- _Activity_: Your answer should be the lines below from the one with "Sin categorizar (42, 1630)" to the one with "[button] (150, 470)", both included, given again exactly and with nothing added.

Supplied material START

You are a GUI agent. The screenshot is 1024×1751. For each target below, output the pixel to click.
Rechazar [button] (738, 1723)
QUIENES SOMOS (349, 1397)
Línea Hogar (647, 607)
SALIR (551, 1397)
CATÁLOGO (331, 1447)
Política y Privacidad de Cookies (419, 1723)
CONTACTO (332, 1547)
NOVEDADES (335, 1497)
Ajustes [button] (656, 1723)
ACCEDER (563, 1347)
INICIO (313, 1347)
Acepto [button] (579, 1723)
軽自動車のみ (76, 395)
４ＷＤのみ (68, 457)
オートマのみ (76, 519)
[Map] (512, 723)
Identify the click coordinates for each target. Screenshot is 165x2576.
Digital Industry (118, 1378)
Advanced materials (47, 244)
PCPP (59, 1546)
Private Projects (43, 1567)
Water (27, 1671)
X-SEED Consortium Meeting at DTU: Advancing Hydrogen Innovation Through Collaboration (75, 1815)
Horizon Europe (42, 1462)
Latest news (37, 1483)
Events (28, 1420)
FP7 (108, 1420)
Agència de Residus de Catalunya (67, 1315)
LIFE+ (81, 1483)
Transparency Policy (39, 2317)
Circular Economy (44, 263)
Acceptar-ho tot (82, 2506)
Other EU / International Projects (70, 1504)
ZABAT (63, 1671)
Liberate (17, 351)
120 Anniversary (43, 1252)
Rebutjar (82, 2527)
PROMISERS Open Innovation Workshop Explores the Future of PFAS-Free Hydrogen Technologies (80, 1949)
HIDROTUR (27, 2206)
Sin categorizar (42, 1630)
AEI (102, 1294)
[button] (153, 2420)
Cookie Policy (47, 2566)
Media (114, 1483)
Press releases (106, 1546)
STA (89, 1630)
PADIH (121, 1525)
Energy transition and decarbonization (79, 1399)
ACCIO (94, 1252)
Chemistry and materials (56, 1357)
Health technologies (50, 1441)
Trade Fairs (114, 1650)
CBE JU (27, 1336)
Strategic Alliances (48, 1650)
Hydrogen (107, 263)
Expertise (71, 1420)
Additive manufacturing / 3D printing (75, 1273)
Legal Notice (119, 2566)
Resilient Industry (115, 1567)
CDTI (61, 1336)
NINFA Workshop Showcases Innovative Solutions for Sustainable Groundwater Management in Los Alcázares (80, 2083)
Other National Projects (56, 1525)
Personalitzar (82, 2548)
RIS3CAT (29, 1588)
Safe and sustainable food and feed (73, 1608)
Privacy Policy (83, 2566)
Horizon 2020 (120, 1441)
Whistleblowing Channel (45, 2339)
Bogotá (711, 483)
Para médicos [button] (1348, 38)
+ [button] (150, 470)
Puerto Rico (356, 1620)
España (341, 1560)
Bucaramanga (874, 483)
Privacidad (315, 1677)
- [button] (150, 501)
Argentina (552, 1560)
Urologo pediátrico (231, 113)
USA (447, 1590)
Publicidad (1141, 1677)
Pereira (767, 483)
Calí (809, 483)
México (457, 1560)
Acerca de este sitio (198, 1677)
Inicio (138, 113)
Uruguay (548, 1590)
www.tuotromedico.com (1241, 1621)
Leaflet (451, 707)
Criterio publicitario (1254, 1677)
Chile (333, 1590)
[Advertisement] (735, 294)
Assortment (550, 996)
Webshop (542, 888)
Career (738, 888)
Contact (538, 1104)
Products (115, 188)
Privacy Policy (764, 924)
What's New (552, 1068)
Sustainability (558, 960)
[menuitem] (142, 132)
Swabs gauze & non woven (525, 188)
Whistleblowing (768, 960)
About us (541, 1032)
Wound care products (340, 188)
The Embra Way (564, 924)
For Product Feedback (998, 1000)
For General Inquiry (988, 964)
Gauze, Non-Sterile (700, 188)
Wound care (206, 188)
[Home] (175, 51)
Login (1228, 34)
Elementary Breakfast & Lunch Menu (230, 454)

Supplied material END

- _Result for this exercise_:
Sin categorizar (42, 1630)
AEI (102, 1294)
[button] (153, 2420)
Cookie Policy (47, 2566)
Media (114, 1483)
Press releases (106, 1546)
STA (89, 1630)
PADIH (121, 1525)
Energy transition and decarbonization (79, 1399)
ACCIO (94, 1252)
Chemistry and materials (56, 1357)
Health technologies (50, 1441)
Trade Fairs (114, 1650)
CBE JU (27, 1336)
Strategic Alliances (48, 1650)
Hydrogen (107, 263)
Expertise (71, 1420)
Additive manufacturing / 3D printing (75, 1273)
Legal Notice (119, 2566)
Resilient Industry (115, 1567)
CDTI (61, 1336)
NINFA Workshop Showcases Innovative Solutions for Sustainable Groundwater Management in Los Alcázares (80, 2083)
Other National Projects (56, 1525)
Personalitzar (82, 2548)
RIS3CAT (29, 1588)
Safe and sustainable food and feed (73, 1608)
Privacy Policy (83, 2566)
Horizon 2020 (120, 1441)
Whistleblowing Channel (45, 2339)
Bogotá (711, 483)
Para médicos [button] (1348, 38)
+ [button] (150, 470)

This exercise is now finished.